She drove to the cemetery. With no experience with the military or even death, really, she drove into the national veteran’s cemetery feeling overwhelmed. Tears hit her at the first site of a bank of white gravestones.
Finally finding the one she sought, she knelt, and tears poured fourth. It wasn’t a man she knew, not in this lifetime anyway. But the emotion was undeniable.
The hate was undeniable, the promise to give other victims a way out.
Her entire life, folks had told her to stay put. That day, crying on the grave of a seeming stranger, she knew why she’d never respected that attitude.
If someone is hurting you, you have two, maybe three choices: kill, sue, or run.
Maybe that explained why America, a country of cowboys used to settling battles with a six-shooter, had become so litigious.
That bastard in grave #930 had long ago given up the privilege to be sued, and so, all that was left was hatred. Looking back at her life, it was hard not to think some forms of hate simply turn your heart to ice.
She drove north to Taos.
A strip mall of tourism, the Southwest commodified, Taos turned her off. She kept driving. Meditation had said, Just go to a town with a Q. Weeping on that grave, she’d thought, just go till you see the metal crescent moon.
She drove to Questa, and went into a shop with a sign that said, “For your Spiritual Journey.” Inside it seemed everything was two or three dollars – talismans, incense, crosses, cards.
There was a wind chime hanging in the window, metal, a crescent moon with Tibetan bells hanging from it.
She bought it and some other trinkets that had long ago lost any value.

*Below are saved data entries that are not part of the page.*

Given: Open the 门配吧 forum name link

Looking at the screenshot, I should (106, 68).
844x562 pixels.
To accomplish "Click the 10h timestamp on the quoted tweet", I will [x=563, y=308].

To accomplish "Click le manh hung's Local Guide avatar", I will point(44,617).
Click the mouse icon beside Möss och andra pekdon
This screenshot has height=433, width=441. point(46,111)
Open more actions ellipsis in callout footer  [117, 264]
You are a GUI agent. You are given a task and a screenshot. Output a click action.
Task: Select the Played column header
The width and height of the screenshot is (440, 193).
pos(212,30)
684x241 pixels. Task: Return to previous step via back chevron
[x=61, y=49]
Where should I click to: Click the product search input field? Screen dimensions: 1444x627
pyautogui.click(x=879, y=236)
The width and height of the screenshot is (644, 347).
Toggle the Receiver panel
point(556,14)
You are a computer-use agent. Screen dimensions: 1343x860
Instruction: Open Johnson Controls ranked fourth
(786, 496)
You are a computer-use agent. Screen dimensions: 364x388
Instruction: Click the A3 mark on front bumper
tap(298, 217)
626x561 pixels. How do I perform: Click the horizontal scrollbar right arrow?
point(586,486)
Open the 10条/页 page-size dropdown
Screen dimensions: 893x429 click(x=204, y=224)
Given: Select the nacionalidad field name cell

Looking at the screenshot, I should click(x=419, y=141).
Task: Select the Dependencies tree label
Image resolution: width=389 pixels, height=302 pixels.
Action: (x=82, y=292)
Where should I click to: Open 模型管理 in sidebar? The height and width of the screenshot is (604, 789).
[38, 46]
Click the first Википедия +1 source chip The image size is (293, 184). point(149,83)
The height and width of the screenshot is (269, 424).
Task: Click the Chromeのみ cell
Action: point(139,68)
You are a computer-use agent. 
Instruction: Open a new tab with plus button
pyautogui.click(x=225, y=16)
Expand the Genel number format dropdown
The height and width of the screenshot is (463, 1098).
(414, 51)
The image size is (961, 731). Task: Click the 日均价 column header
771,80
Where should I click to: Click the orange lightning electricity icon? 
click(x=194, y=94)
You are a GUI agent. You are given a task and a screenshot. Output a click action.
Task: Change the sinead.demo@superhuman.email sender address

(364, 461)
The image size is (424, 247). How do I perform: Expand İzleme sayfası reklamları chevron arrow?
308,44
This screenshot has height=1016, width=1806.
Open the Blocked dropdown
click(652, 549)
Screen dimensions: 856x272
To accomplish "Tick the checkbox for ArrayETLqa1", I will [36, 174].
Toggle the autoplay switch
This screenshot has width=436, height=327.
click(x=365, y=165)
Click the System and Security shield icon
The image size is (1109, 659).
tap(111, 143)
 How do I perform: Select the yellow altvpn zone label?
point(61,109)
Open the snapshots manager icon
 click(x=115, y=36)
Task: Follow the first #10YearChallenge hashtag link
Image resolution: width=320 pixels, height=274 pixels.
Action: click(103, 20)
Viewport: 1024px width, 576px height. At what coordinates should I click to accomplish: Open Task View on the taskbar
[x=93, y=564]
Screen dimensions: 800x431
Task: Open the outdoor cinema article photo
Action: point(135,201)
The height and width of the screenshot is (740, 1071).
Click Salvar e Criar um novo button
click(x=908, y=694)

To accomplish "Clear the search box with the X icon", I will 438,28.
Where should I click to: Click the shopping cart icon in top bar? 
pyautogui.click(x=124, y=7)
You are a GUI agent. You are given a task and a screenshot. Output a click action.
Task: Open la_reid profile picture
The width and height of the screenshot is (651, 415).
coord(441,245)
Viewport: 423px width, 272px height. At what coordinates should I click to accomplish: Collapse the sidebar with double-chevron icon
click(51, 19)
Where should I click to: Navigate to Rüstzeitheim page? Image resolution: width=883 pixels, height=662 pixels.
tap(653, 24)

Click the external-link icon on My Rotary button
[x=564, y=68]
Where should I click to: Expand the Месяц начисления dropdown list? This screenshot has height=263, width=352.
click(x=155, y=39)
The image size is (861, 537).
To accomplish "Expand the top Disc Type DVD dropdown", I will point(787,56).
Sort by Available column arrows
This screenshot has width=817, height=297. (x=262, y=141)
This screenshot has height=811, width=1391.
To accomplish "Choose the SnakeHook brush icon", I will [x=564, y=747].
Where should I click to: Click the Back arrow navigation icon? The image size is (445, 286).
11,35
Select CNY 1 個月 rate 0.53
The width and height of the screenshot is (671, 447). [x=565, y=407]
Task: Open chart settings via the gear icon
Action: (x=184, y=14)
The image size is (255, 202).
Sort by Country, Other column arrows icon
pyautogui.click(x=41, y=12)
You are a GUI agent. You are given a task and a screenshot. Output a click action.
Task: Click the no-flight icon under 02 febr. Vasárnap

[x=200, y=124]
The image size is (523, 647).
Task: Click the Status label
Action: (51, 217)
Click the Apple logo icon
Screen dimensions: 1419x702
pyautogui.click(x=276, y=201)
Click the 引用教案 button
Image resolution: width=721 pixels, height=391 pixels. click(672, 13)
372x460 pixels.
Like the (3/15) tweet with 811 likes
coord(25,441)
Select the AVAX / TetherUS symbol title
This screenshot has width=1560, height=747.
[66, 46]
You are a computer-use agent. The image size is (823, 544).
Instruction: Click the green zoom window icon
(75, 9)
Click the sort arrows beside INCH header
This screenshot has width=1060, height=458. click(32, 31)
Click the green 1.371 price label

As the woman rang her up, explaining her nonprofit mission to feed those who had nowhere else to go, she fought the sensation that she was high. She fought the very real sensation that she was two or three feet taller than this woman.
Getting back into her rented truck, with her Tibetan bells, a donation behind her, she put the truck into drive. She didn’t breathe, really, until many miles west, when she stepped her toes into the Rio Grande.
Maybe it’s John Wayne’s ghost, or Dean Martin’s. Maybe you just need water. But the weirdest experiences are baptized – or simply soothed – by water.
You can fight the crazy all day long. But one day you will reach a point where you will realize that sane, as currently defined, is full of shit.
On that day you will dip your toes into the water and you will know the simple truth: Life is unknowable. But you can find joy in trying to know it.